Flags of Compatibility, Book Selection as Rosarch Test
Posted on April 1, 2008
Filed Under marriage, suburban joys, snark, fiction, My Better Half, book group, boyfriends, attraction |
My Better Half directed me to the New York Times opinion piece It’s Not You, It’s Your Books this weekend. I laughed, I cried, I saw my younger self in the dating female who is just so damn glad to have found a guy who reads at all that she’s initially willing to overlook the fact that her love interest is reading grocery-store bestsellers she would never allow to reside on her own night stand. (Those initial moments of a love affair just encapsulate the phrase Love is Blind.)
I quaked with recognition, so much so that I let rip a great big guffaw of familiarity, when reading the line, “If you are a person who loves Alice Munro and your going out with someone whose favorite book is The Da Vinci Code, perhaps the flags of incompatibility were there prior to the big reveal.”
I can’t help but think that My Better Half directed my attention to this article to highlight the fact that we are, literarily at least, compatible. It’s his way of reminding me that we chose each other for our intellectual curiosities. His subtle way of highlighting the fact that he thinks my high school boyfriend is a dumbass, while he, My Better Half, the father of my children, has read Dickens and Moby Dick and Hemingway and Faulkner and not just for college English but for fun, for recreation, for love of the written word.
This is not to say we read the same things, he and I. His bookish preferences run to the decidedly male end of the spectrum. He claims that every literary novel written by a woman contains the requisite rape scene and he just can’t stand the predictable subject of violation. While I know this to be untrue, I can settle into the fact that he’s not going to take as much as I do from the stories by Grace Paley or Lorrie Moore or Sue Miller or Virginia Woolf. There are distinct gender differences in this reading thing.
He prefers non-fiction to fiction. I am a short story, fiction-only-please, kind of gal. If he deigns to indulge in a little pulp, it is always of the murder/mystery variety and not Dean Koontz or whatever schlock is out there but, rather, Chandler or Philip K. Dick and the occasional Ross Thomas.

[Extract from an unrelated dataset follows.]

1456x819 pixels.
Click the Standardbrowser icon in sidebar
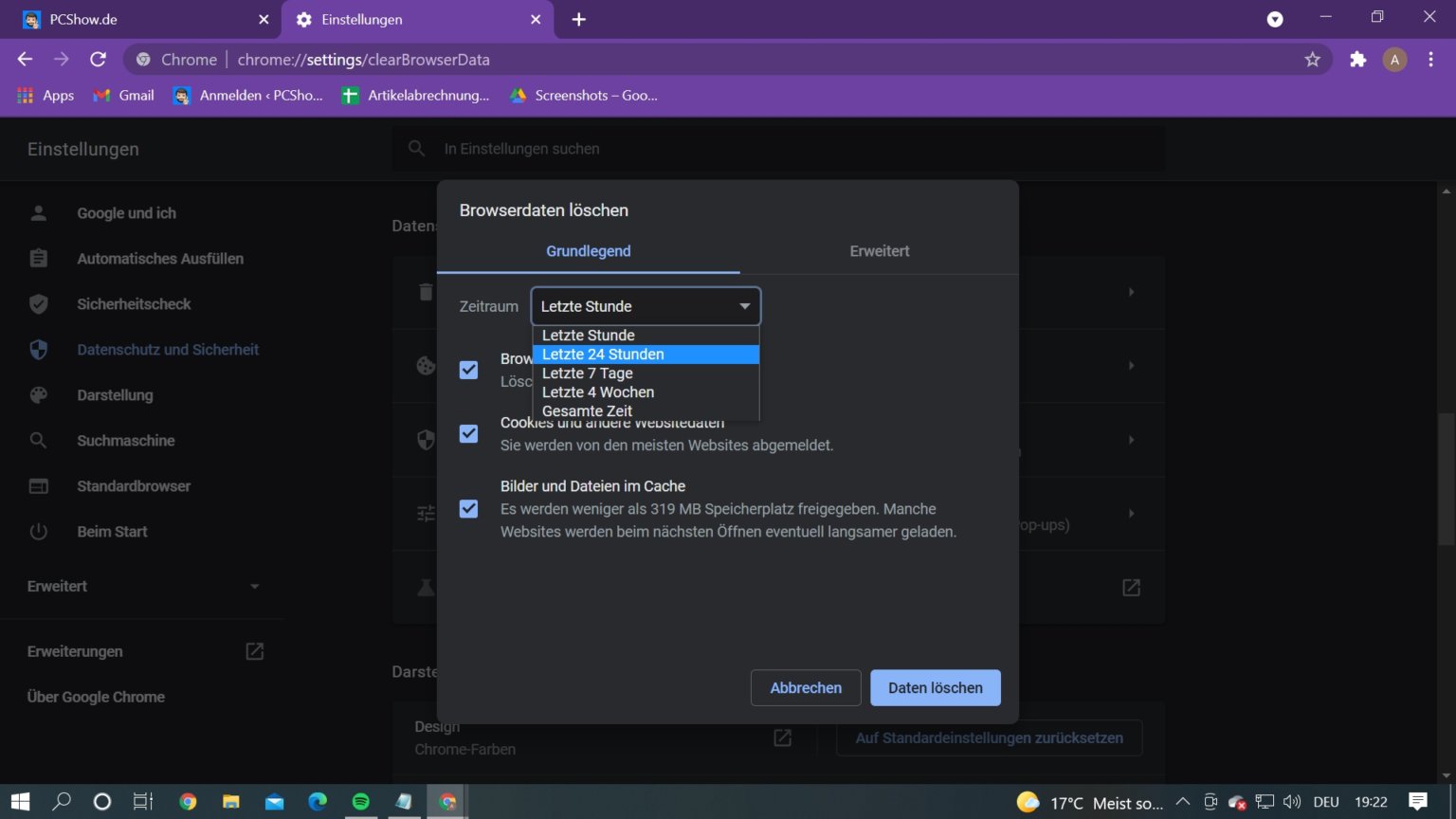coord(38,485)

If I’m feeling flighty and distracted, I am more apt to grab something sweepingly popular off the best seller list. I can still enjoy Elizabeth Gilbert’s Eat, Pray, Love even though I know it’s been read by Oprah and every book group in America. I am, admittedly, fascinated by popular fiction, at least in part because I envy the mediocre writer their astonishing and surprising success and am always trying to figure out what exactly has propelled a particular book of questionable value to the apex of popularity. I find literary success of any kind hopeful and reassuring.

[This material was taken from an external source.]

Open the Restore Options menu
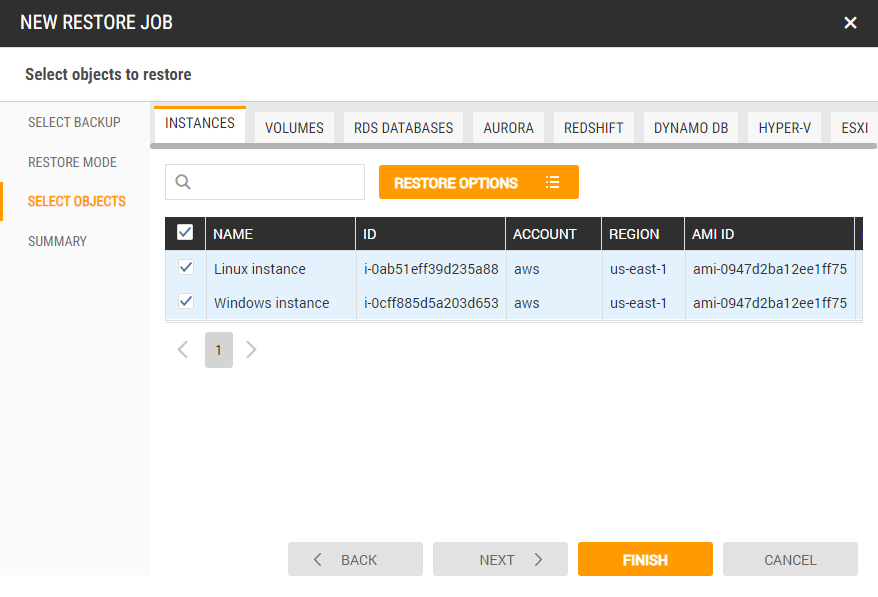The image size is (878, 597). coord(478,183)
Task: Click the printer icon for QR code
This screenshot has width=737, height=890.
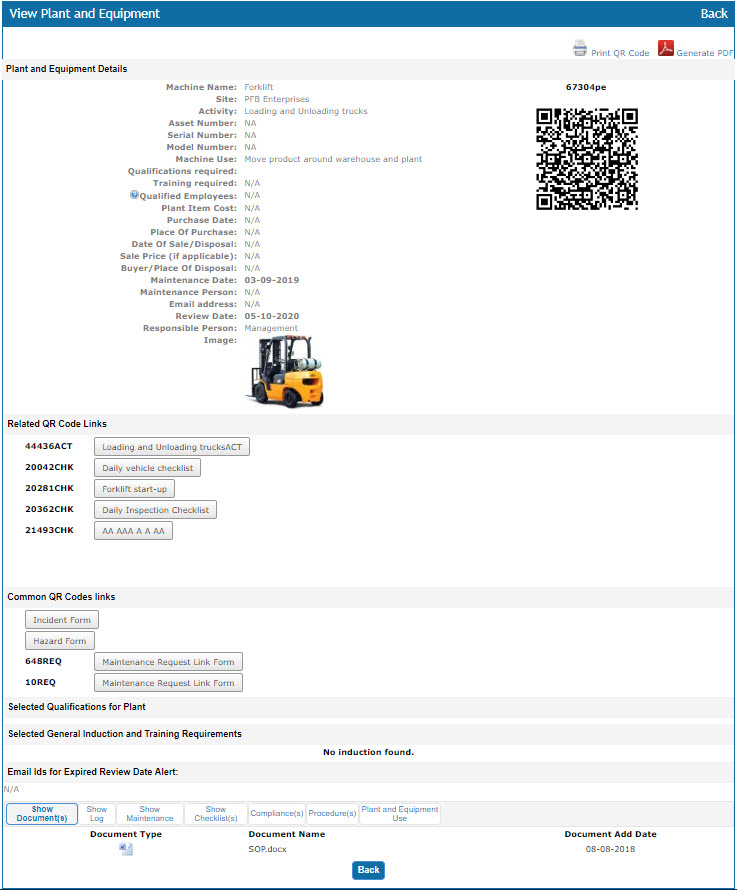Action: 580,48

To My Better Half, the rise of popular fiction only bolsters his opinion that the entire country is comprised of semi-literate morons. The more fuss there is surrounding a book, the less credibility he thinks it deserves. I can’t remember the last time he’s read a best seller of the fictional variety. Currently he has Dashiell Hammett’s Crime Stories and Proust’s Swann’s Way on his night stand while I have Grisham’s Innocent Man on mine. (Disclaimer: It’s my first Grisham and it’s actually non-fiction and I’m only reading it because it contains a lot of the legalese I’m desperate to master in preceding to finish the true-crime novel I’m working on, but still, it’s Grisham, and it’s there beside the bed. I’m quite sure My Better Half is shocked and horrified by its presence in our shared chambers.)

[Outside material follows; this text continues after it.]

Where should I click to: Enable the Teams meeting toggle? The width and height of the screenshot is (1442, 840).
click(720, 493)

Admittedly, I have loved My Better Half’s unapologetic superior intellectual shtick. I have, at times, found it kind of hot. But right now, I just see it as reason to be annoyed that he won’t sit on the couch with me on Tuesday night and enjoy American Idol like everyone else in the free fucking world. If we’re not watching Masterpiece Theater, The Wire or a Sundance film, he retires to the office to surf the internet and listen to political speeches and catch up on programming blogs. I’m totally alone on the couch trying to groove to the sounds of David Cook doing Billie Jean. I wish he could ditch the pretense for just a little while and take some pleasure in the decidedly fun aspects of popular culture, after all there is some inherent value in Justin’s SexyBack and Gordon Ramsay’s Hell’s Kitchen and the occasional Wally Lamb novel if only because these shamelessly popular examples of pure fun, of entertainment for entertainment’s sake. I tire of having to be learning something from someone at all times. Just sitting and receiving and doing little work in the process of being distracted has its own charms and advantages, ones I have come to appreciate more as I age.
Still, as said in the NYT piece, there has to be some substance that counteracts the fluff…”Most of my friends and men in my life are non-readers…but now that you mention it, if I went over to man’s house and there were books about life lessons learned from dogs, I would probably keep my clothes on.”